— Да, да, именно! Вот это — совершенно так! — И хорошо было то, что она не стала пережидать лицемерную паузу, будто «давая отзвучать», как всегда делают дилетанты, которым сказать нечего. — А это ты знаешь? Я сама не знаю, чье, но этим же стихом — я не знаю, как он называется…
— А он самый лучший, им когда-нибудь будут писать все. Рифма останется для чего-то совсем прикладного — вроде считалки.
— Наверное, так. Хотя мне жаль рифму. Но вот слушай:
— Чудесно, — сказал Даня, улыбаясь. — И все-таки не довольно.
— Да, тебе видней, конечно…
— Не знаю. Скажи, а у тебя когда-нибудь получалось это упражнение — перевернуть дагерротип, поменять местами…
— Нет, и неинтересно. У меня как следует получалось только одно — с невидимостью. Он учил тебя?
— Не отражать лучей? Да. Я примерно понимаю, как это. Вся штука в том, чтобы выбрать ракурс…
— Нет, нет. Это невозможно. Штука в том, чтобы сказать себе: меня нет. Просто себя вычесть. Я попробовала однажды в трамвае, очень интересно. Напротив сидел малый в кепке, весь приплюснутый и промасленный, как эта кепка, и смотрел на меня, и вдруг я вижу — у него на лице странность. Не в смысле «странное лицо», а в смысле полное удивление, как будто случилась вещь, которая никак не совместима с трамваем, и с ним, и с его кепкой. А это просто я себя вычла. Хочешь, попробуем?
— Нет, не хочу, — сказал он очень серьезно. — Никогда, ни в коем случае. Пожалуйста.
— Ладно, не буду, — согласилась она. — Я тоже не хочу.
Несколько шагов прошли молча.
— Как дети, — сказала она. — Детские такие прогулки со стихами.
Ему почудилось в этом недовольство, он остановился и обнял ее, почувствовав прохладу и скрытое тепло ее щеки и тончайший домашний запах, шедший от свитера.

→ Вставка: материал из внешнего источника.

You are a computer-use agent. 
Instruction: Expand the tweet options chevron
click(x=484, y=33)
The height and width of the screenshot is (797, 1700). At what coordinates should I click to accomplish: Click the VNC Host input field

Ласка в это время не поощрялась, поколение стыдилось объятий. Пролетариат этого попросту не умел. Поцелуй объявлялся пережитком, негигиеничным и постыдным, а действовать предлагалось сразу, нахраписто, не тратя времени на прелюдию. То есть совокупляться было не стыдно и гигиенично, а целоваться — стыдно и заразно, потому, видимо, что могло производиться публично, а этого, конечно, пролетариат допустить не мог. Когда в двадцать шестом году на улицах целовались, тут же набегали беспризорники с воплем «Лижутся!» — или останавливался пожилой заводчанин, дабы произнести вслух краткую, отрывистую лекцию о недопустимости. В двадцать шестом поцелуй был неприличней уличного соития, случись оно вдруг, — потому что он свидетельствовал как бы о слабости: гладить, обнимать, держать за руку считалось позором, нормой было брать штурмом. И первый мужчина Нади Жуковской, давно, год назад, не признавал никаких нежностей, стыдился, считал их чем-то вроде онанизма. Надя однажды погладила его по голове, так он покраснел и буркнул «Не надо». Но что мы будем вспоминать всяких дураков?